* **Data for the task**
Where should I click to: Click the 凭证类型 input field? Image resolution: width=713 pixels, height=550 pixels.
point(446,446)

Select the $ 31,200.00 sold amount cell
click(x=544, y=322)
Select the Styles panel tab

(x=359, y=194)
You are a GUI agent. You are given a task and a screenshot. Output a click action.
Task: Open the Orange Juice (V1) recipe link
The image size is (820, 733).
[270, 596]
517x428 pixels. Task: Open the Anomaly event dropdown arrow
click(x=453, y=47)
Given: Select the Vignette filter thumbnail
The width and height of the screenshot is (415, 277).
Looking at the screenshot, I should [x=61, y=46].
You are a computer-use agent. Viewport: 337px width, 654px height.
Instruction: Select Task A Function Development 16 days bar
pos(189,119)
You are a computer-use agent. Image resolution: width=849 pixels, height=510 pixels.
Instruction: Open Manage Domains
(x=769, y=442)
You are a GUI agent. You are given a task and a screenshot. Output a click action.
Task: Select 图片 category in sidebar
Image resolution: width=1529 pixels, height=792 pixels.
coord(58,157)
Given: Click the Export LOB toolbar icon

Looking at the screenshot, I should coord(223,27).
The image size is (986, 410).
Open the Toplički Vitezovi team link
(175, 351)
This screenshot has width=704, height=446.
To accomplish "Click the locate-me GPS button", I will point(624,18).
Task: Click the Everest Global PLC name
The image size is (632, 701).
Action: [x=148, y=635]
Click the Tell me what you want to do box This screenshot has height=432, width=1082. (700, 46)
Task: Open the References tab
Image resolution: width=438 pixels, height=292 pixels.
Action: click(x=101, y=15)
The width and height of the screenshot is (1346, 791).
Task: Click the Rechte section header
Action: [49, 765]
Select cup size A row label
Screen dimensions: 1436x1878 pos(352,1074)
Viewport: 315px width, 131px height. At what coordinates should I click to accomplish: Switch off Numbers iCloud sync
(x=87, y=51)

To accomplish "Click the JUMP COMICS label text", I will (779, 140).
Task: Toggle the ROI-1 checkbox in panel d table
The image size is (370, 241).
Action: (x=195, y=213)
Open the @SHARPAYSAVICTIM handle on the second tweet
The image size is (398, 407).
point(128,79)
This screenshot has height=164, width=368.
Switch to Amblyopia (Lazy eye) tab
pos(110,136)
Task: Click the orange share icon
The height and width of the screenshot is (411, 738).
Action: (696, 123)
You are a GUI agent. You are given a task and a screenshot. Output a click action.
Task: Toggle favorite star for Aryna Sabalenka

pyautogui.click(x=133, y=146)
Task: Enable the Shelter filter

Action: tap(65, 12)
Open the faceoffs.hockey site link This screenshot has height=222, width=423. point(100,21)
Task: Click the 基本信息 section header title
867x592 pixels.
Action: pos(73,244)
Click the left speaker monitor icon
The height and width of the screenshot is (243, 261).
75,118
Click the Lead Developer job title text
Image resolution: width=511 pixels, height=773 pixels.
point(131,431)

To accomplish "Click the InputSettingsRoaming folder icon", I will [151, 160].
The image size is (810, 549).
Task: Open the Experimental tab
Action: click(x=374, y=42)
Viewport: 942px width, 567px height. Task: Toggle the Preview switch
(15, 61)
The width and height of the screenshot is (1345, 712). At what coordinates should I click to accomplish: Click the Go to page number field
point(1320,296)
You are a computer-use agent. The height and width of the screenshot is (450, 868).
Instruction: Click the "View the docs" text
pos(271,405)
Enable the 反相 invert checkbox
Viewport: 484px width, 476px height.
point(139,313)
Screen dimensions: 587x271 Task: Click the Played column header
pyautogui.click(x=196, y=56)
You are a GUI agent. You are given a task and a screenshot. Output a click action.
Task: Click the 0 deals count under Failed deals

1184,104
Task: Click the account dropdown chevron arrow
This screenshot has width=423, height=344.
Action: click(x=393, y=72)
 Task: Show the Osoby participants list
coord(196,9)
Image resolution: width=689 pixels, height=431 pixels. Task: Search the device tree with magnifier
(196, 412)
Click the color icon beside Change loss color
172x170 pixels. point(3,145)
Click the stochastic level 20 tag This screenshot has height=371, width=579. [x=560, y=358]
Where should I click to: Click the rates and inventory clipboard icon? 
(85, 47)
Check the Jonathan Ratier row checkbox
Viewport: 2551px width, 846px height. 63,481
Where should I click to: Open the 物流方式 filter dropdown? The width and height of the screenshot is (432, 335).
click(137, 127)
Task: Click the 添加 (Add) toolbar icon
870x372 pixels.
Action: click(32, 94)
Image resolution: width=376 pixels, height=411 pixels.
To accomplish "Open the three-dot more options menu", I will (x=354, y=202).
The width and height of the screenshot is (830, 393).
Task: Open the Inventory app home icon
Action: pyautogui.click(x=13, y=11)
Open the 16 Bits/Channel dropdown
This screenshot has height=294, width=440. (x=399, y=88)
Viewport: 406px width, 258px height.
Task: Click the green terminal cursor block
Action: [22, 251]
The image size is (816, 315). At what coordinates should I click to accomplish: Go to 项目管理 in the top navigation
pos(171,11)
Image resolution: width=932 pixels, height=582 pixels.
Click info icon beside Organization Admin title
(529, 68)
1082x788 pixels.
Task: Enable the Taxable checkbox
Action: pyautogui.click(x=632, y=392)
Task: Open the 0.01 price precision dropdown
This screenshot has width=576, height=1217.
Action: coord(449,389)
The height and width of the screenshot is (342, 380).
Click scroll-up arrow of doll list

* **About this task**
Please return the data above exactly as given.

* **Result of the task**
Where should I click to: Click the 凭证类型 input field? Image resolution: width=713 pixels, height=550 pixels.
point(446,446)

Select the $ 31,200.00 sold amount cell
click(x=544, y=322)
Select the Styles panel tab

(x=359, y=194)
You are a GUI agent. You are given a task and a screenshot. Output a click action.
Task: Open the Orange Juice (V1) recipe link
The image size is (820, 733).
[270, 596]
517x428 pixels. Task: Open the Anomaly event dropdown arrow
click(x=453, y=47)
Given: Select the Vignette filter thumbnail
The width and height of the screenshot is (415, 277).
Looking at the screenshot, I should [x=61, y=46].
You are a computer-use agent. Viewport: 337px width, 654px height.
Instruction: Select Task A Function Development 16 days bar
pos(189,119)
You are a computer-use agent. Image resolution: width=849 pixels, height=510 pixels.
Instruction: Open Manage Domains
(x=769, y=442)
You are a GUI agent. You are given a task and a screenshot. Output a click action.
Task: Select 图片 category in sidebar
Image resolution: width=1529 pixels, height=792 pixels.
coord(58,157)
Given: Click the Export LOB toolbar icon

Looking at the screenshot, I should coord(223,27).
The image size is (986, 410).
Open the Toplički Vitezovi team link
(175, 351)
This screenshot has width=704, height=446.
To accomplish "Click the locate-me GPS button", I will point(624,18).
Task: Click the Everest Global PLC name
The image size is (632, 701).
Action: [x=148, y=635]
Click the Tell me what you want to do box This screenshot has height=432, width=1082. (700, 46)
Task: Open the References tab
Image resolution: width=438 pixels, height=292 pixels.
Action: click(x=101, y=15)
The width and height of the screenshot is (1346, 791).
Task: Click the Rechte section header
Action: [49, 765]
Select cup size A row label
Screen dimensions: 1436x1878 pos(352,1074)
Viewport: 315px width, 131px height. At what coordinates should I click to accomplish: Switch off Numbers iCloud sync
(x=87, y=51)

To accomplish "Click the JUMP COMICS label text", I will (779, 140).
Task: Toggle the ROI-1 checkbox in panel d table
The image size is (370, 241).
Action: (x=195, y=213)
Open the @SHARPAYSAVICTIM handle on the second tweet
The image size is (398, 407).
point(128,79)
This screenshot has height=164, width=368.
Switch to Amblyopia (Lazy eye) tab
pos(110,136)
Task: Click the orange share icon
The height and width of the screenshot is (411, 738).
Action: (696, 123)
You are a GUI agent. You are given a task and a screenshot. Output a click action.
Task: Toggle favorite star for Aryna Sabalenka

pyautogui.click(x=133, y=146)
Task: Enable the Shelter filter

Action: tap(65, 12)
Open the faceoffs.hockey site link This screenshot has height=222, width=423. point(100,21)
Task: Click the 基本信息 section header title
867x592 pixels.
Action: pos(73,244)
Click the left speaker monitor icon
The height and width of the screenshot is (243, 261).
75,118
Click the Lead Developer job title text
Image resolution: width=511 pixels, height=773 pixels.
point(131,431)

To accomplish "Click the InputSettingsRoaming folder icon", I will [151, 160].
The image size is (810, 549).
Task: Open the Experimental tab
Action: click(x=374, y=42)
Viewport: 942px width, 567px height. Task: Toggle the Preview switch
(15, 61)
The width and height of the screenshot is (1345, 712). At what coordinates should I click to accomplish: Click the Go to page number field
point(1320,296)
You are a computer-use agent. The height and width of the screenshot is (450, 868).
Instruction: Click the "View the docs" text
pos(271,405)
Enable the 反相 invert checkbox
Viewport: 484px width, 476px height.
point(139,313)
Screen dimensions: 587x271 Task: Click the Played column header
pyautogui.click(x=196, y=56)
You are a GUI agent. You are given a task and a screenshot. Output a click action.
Task: Click the 0 deals count under Failed deals

1184,104
Task: Click the account dropdown chevron arrow
This screenshot has width=423, height=344.
Action: click(x=393, y=72)
 Task: Show the Osoby participants list
coord(196,9)
Image resolution: width=689 pixels, height=431 pixels. Task: Search the device tree with magnifier
(196, 412)
Click the color icon beside Change loss color
172x170 pixels. point(3,145)
Click the stochastic level 20 tag This screenshot has height=371, width=579. [x=560, y=358]
Where should I click to: Click the rates and inventory clipboard icon? 
(85, 47)
Check the Jonathan Ratier row checkbox
Viewport: 2551px width, 846px height. 63,481
Where should I click to: Open the 物流方式 filter dropdown? The width and height of the screenshot is (432, 335).
click(137, 127)
Task: Click the 添加 (Add) toolbar icon
870x372 pixels.
Action: click(32, 94)
Image resolution: width=376 pixels, height=411 pixels.
To accomplish "Open the three-dot more options menu", I will (x=354, y=202).
The width and height of the screenshot is (830, 393).
Task: Open the Inventory app home icon
Action: pyautogui.click(x=13, y=11)
Open the 16 Bits/Channel dropdown
This screenshot has height=294, width=440. (x=399, y=88)
Viewport: 406px width, 258px height.
Task: Click the green terminal cursor block
Action: [22, 251]
The image size is (816, 315). At what coordinates should I click to accomplish: Go to 项目管理 in the top navigation
pos(171,11)
Image resolution: width=932 pixels, height=582 pixels.
Click info icon beside Organization Admin title
(529, 68)
1082x788 pixels.
Task: Enable the Taxable checkbox
Action: pyautogui.click(x=632, y=392)
Task: Open the 0.01 price precision dropdown
This screenshot has width=576, height=1217.
Action: coord(449,389)
The height and width of the screenshot is (342, 380).
Click scroll-up arrow of doll list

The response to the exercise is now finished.